> [Directions]: Reproduce the records below exactly, leaving out any pictures.

Top of Input data

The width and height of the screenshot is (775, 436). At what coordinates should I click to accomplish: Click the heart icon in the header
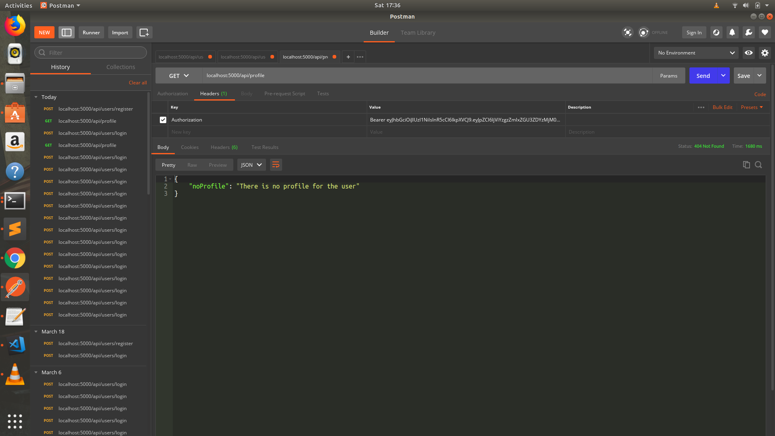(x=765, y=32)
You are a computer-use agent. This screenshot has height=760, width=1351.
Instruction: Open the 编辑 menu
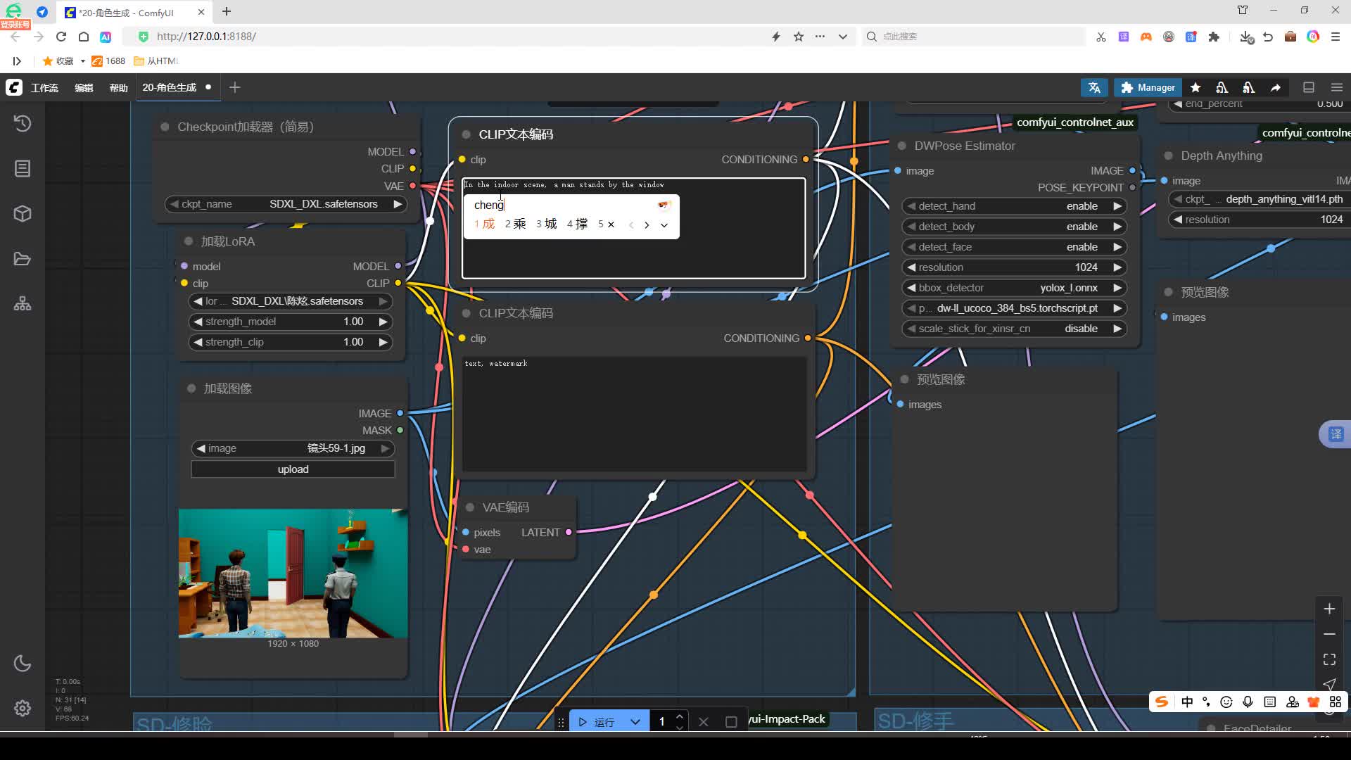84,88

Bottom of Input data

> [Answer for the task]:
The width and height of the screenshot is (775, 436). At what coordinates should I click to accomplish: Click the heart icon in the header
(x=765, y=32)
You are a computer-use agent. This screenshot has height=760, width=1351.
Instruction: Open the 编辑 menu
84,88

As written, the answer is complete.